## WHAT YOU ARE ASKED TO DO:
Retype, without changes or pictures, only the lines that begin at the one containing "The height and" and end at the last line of the records that follow.

## DATA TO EXAMINE:
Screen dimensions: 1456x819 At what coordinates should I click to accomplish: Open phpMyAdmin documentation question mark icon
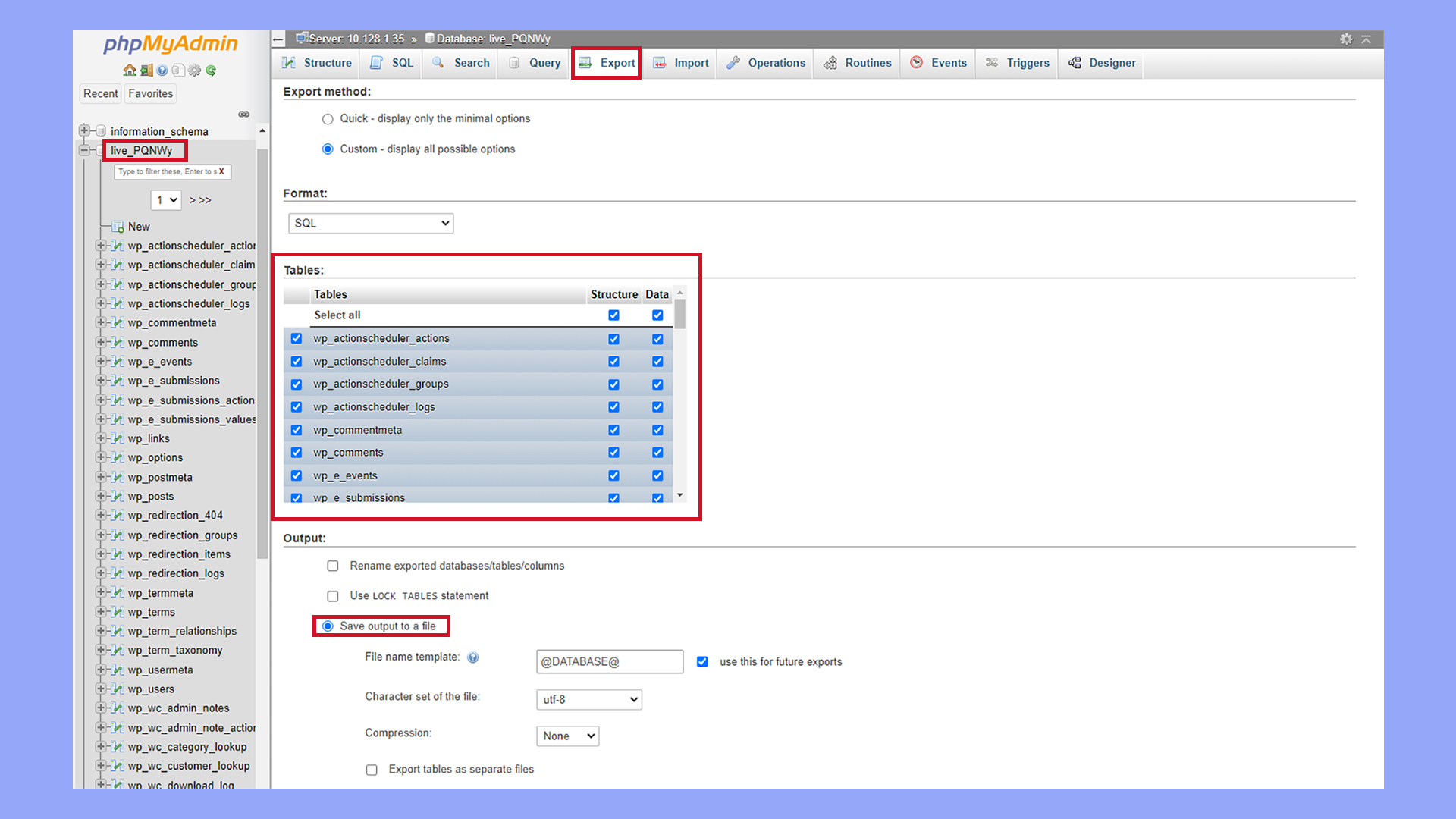click(x=162, y=71)
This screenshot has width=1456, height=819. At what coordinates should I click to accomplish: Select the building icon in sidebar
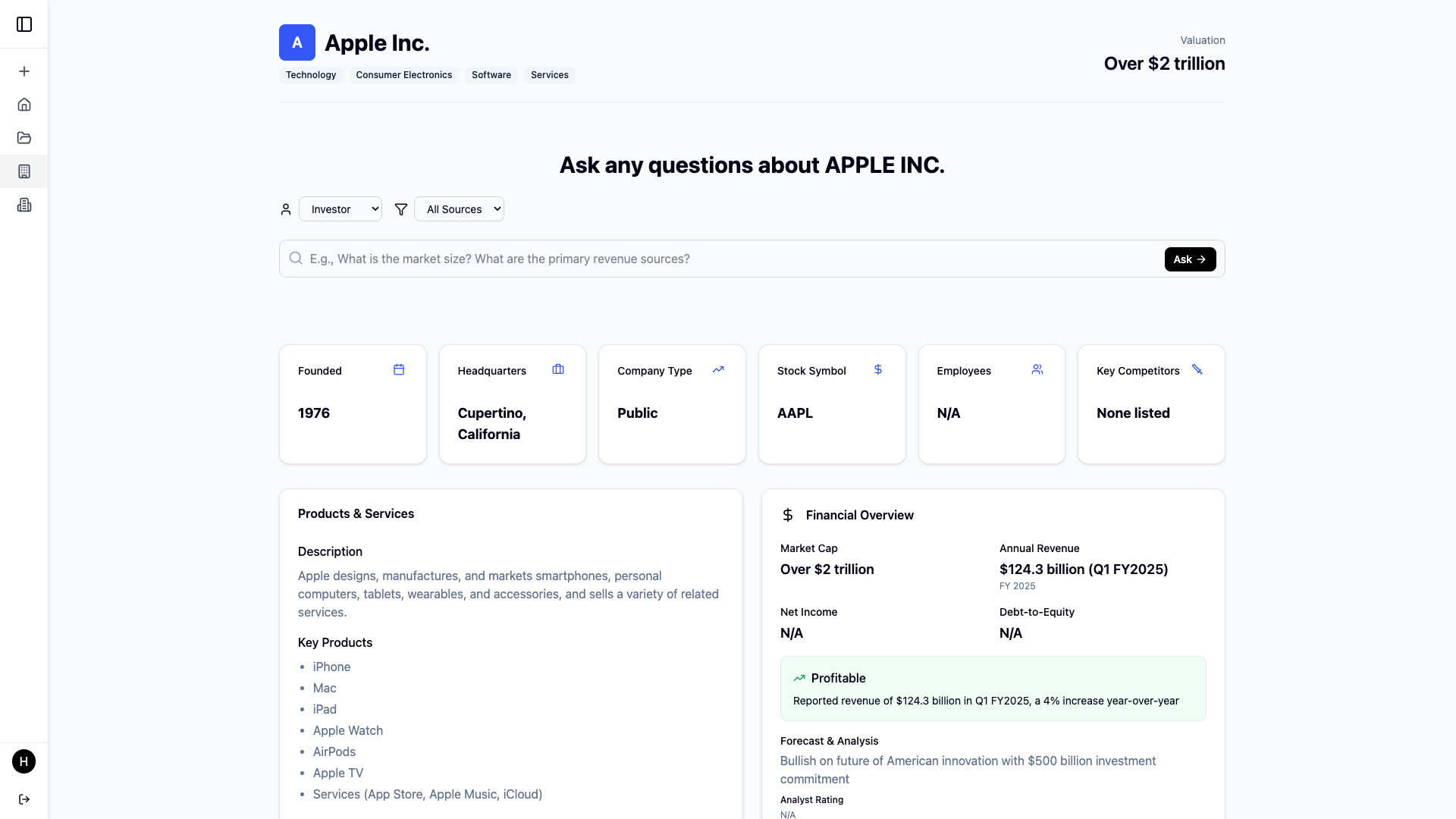tap(24, 171)
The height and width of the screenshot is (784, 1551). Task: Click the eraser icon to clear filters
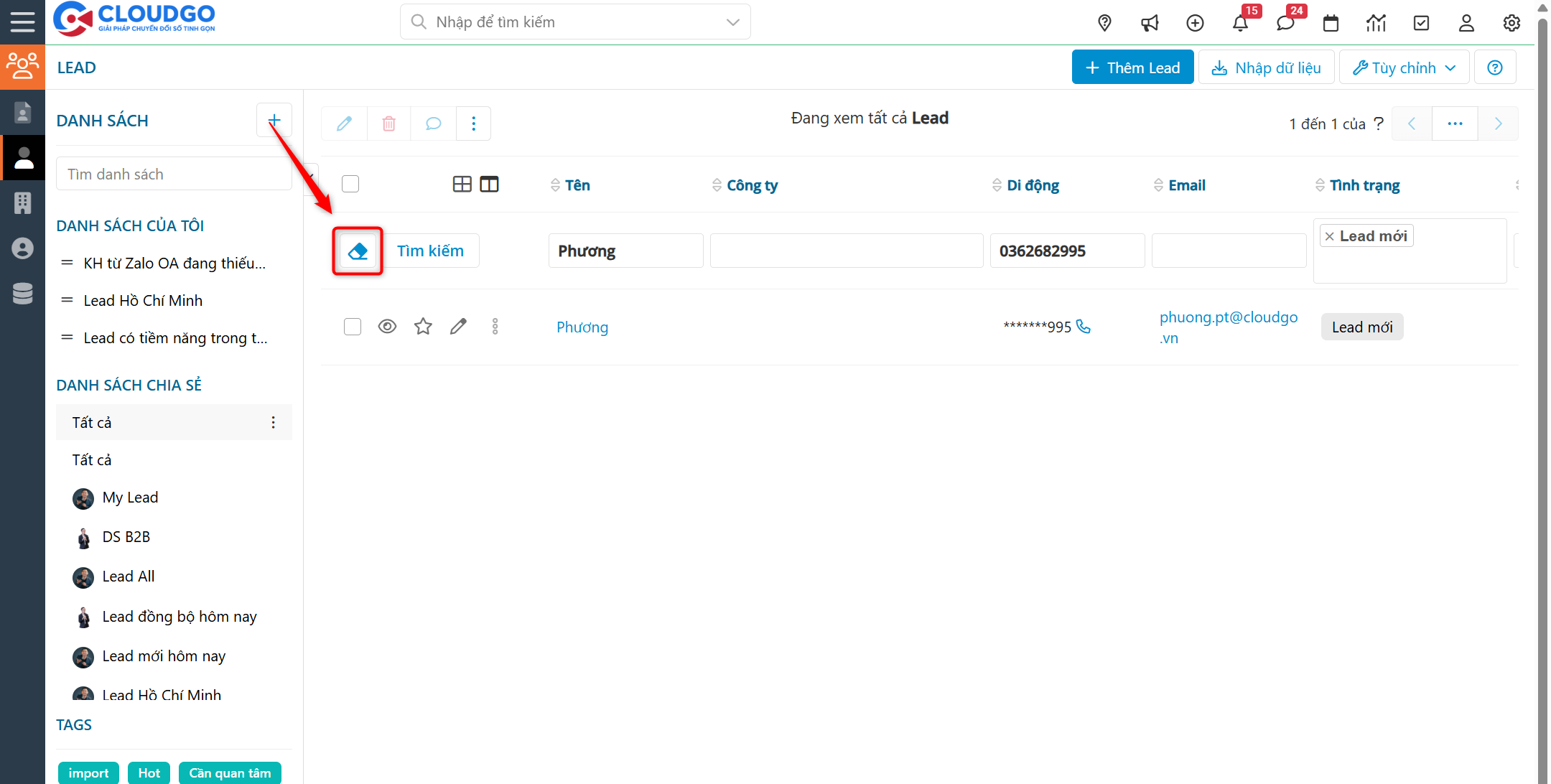[357, 251]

## ANSWER SPACE:
The height and width of the screenshot is (784, 1551). Task: Click the eraser icon to clear filters
[357, 251]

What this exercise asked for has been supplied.